O milho de São José
* Por
Clóvis Campêlo
A minha infância, a
partir do dois anos de idade, foi vivida no Pina. Ali, a vida me deu régua e
(des)compasso. Ali, vivi até os vinte e poucos anos, quando os meus pais se
separaram e seguiram rumos distintos.
Morávamos numa casa
conjugada, com três quartos e um quintal relativamente grande, onde o meu pai
costumava criar galinhas e plantar goiabeiras e bananeiras. Ele mesmo
transportava as mudas das árvores. Ele mesmo fazia as cercas que dividiam a
plantação da criação, pois as galinhas, com seu metabolismo acelerado,
costumavam se alimentar do verde das árvores ainda em desenvolvimento.
No início do mês de
março, já começávamos a juntar a madeira para a cerca da parte do terreno onde
plantaríamos o milho da canjica junina. E no dia 19 de março, dia de São José,
fazíamos as covas onde os milhos eram plantados. Depois, era só aguar e esperar
que a pequena plantação crescesse e dela brotassem as espigas que comeríamos em
junho, durante as festas do meio do ano. Se a produção fosse pequena – afinal,
o quintal era bastante arenoso e um tanto quanto impróprio para o cultivo,
bastava irmos na feira do bairro ou no pátio em frente a Igreja de Nossa
Senhora do Rosário para complementar a cota necessária.
Naquela época, final
dos anos 50 e começo dos anos 60, o Pina já era um bairro urbanizado mas ainda
muito diferente do que é hoje. Ainda era um paraíso suburbano onde nós, os
meninos de classe média, nas brincadeiras de rua e na praia, nos misturávamos
tanto com os filhos da classe média remediada (os filhos dos doutores) quanto
com os filhos dos operários, pescadores e até mesmo dos excluídos, aqueles pais
sem emprego ou sem ocupação fixa e que viviam de biscates (o lúmpen
proletariado).
Natural de Jaboatão
dos Guararapes, cidade que hoje faz parte da Região Metropolitana do Recife,
mas que no início do século passado tinha mais hábitos rurais do que urbanos,
meu pai guardara a tradição, adquirida na infância, de fazer a plantação do
milho no Dia de São José.
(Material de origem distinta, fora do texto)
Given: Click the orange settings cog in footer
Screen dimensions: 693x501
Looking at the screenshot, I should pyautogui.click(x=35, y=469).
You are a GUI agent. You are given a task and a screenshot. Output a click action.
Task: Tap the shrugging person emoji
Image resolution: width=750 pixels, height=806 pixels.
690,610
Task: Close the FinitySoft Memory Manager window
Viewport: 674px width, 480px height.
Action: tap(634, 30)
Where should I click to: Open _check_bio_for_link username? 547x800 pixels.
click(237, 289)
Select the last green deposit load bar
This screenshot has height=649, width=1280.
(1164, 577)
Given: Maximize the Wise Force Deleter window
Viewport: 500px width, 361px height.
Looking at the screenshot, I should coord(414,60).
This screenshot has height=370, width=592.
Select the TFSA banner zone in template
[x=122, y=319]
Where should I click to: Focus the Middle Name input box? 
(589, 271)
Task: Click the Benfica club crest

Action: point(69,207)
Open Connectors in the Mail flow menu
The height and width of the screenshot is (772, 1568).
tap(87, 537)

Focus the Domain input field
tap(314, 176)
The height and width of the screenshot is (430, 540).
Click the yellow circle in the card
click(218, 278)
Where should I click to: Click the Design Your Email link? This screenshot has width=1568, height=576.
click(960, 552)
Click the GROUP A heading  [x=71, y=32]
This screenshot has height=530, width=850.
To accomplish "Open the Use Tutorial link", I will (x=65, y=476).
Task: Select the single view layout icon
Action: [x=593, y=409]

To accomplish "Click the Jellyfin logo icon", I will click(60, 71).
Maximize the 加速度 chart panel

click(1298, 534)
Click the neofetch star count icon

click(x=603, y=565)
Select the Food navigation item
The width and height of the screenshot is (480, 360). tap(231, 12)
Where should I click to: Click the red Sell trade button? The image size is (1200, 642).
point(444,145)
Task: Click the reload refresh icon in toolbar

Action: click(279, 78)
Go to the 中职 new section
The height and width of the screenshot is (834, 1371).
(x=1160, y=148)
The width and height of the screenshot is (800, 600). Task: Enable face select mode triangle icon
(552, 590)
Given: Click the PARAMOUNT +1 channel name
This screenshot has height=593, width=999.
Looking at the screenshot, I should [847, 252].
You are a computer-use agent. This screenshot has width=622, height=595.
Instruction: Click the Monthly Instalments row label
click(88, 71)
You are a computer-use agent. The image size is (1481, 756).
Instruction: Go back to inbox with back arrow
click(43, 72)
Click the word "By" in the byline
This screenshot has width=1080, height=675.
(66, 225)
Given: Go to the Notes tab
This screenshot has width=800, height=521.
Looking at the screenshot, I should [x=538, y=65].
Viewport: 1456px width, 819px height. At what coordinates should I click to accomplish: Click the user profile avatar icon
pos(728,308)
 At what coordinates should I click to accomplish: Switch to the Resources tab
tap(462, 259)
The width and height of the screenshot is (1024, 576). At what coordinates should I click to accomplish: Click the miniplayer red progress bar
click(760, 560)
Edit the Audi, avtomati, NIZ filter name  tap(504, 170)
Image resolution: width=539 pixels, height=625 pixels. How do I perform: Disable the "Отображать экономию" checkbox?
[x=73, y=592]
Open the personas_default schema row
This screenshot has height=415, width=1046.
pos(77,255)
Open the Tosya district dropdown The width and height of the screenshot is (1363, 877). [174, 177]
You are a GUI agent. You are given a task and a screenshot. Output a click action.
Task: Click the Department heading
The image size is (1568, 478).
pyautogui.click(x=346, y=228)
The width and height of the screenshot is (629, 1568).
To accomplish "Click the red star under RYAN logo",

Era quase um ritual familiar do qual nós, os filhos
homens, participávamos, nem sempre com satisfação, e do qual a minha mãe
desdenhava e não dava muita importância. Mas, éramos felizes e não sabíamos.
Lembro ainda que o meu
pai era um homem pacato e laborioso, que gostava de cuidar da manutenção da
casa. Ele mesmo, com a ajuda minha e do meu irmão mais novo, pintava as paredes
e portas da casa, no final do ano, destinando para nós a pintura das partes
externas, como o longo muro de frente e os muros laterais, um trabalho
cansativo e extenuante, mas que nos enchia de satisfação com o resultado final.
Os serviços de casa
por ele terceirizados, eram os concertos dos telhados e o esgotamento da fossa
(naquele tempo o bairro ainda não era saneado), serviços geralmente feitos por
seu Alfredo, um preto velho e biscateiro que nos ajudava nessa empreitadas.
A lembrança do Dia de
São José, hoje, foi só um pretexto para voltar no tempo e viajar nas lembranças
daquela época. Ainda hoje essas lembranças já fugidias, que insisto em
complementar com a imaginação, mexem comigo e com o meu equilíbrio emocional.
Ainda hoje sinto saudades do milho do Pina, que plantávamos no Dia de São José.